Kejadian Selain Penyandraan

Meskipun umumnya dikaitkan dengan penculikan dan penyanderaan, sebuah studi jurnal Children Australia menunjukkan bahwa ssindrom Stockholm juga ditemukan dalam konteks lain, seperti:

  • Hubungan yang penuh kekerasan: Korban kekerasan dalam rumah tangga mungkin mengembangkan keterikatan emosional dengan pelaku kekerasan, karena meyakini bahwa perilaku kekerasan pelaku dapat dibenarkan.
  • Kekerasan terhadap anak : Anak-anak yang mengalami kekerasan dari orang tua atau pengasuhnya juga mungkin menunjukkan tanda-tanda sindrom Stockholm, yang menunjukkan kesetiaan kepada pelaku kekerasan.
  • Atlet dan pelatih : Dalam beberapa cabang olahraga, terutama ketika taktik kekerasan digunakan, atlet dapat membentuk ikatan emosional dengan pelatih meskipun mengalami kekerasan.

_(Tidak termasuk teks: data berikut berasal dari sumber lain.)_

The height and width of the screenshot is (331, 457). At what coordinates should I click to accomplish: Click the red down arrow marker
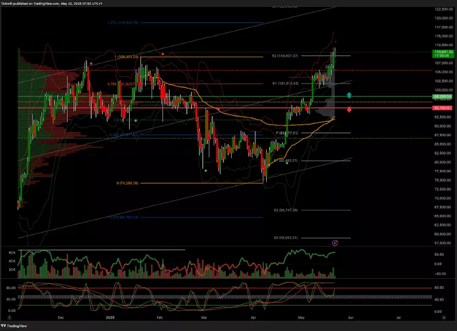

Cara Menangani Stockholm Syndrome

Tidak ada diagnosis resmi untuk sindrom Stockholm, karena tidak tercantum dalam buku panduan psikiatri utama seperti DSM-5 atau ICD. 

Namun, mereka yang menunjukkan gejala dapat memperoleh manfaat dari terapi yang digunakan untuk mengobati PTSD, seperti:

  • Psikoterapi: Terapi perilaku kognitif (CBT) umumnya digunakan untuk membantu individu mengatasi trauma mereka dan mengubah pola pikir yang merugikan.
  • Obat: Antidepresan dan obat anti-kecemasan dapat diresepkan untuk membantu mengelola gejala depresi dan kecemasan.

Kesimpulan

Fenomena Stockholm Syndrome adalah respons psikologis yang kompleks terhadap penahanan dan trauma, di mana korban menjalin ikatan dengan penculiknya sebagai mekanisme bertahan hidup. 

Meskipun tidak diklasifikasikan sebagai gangguan formal, sindrom ini dapat menimbulkan konsekuensi emosional dan psikologis yang serius bagi korban. 

Jika Anda atau seseorang yang Anda kenal mengalami tanda-tanda sindrom Stockholm, sangat penting untuk mencari bantuan profesional untuk perawatan dan pemulihan yang tepat.

semoga artikel Fenomena Stockholm Syndrome  ini bisa menambah wawasan dan pengetahuan kamu.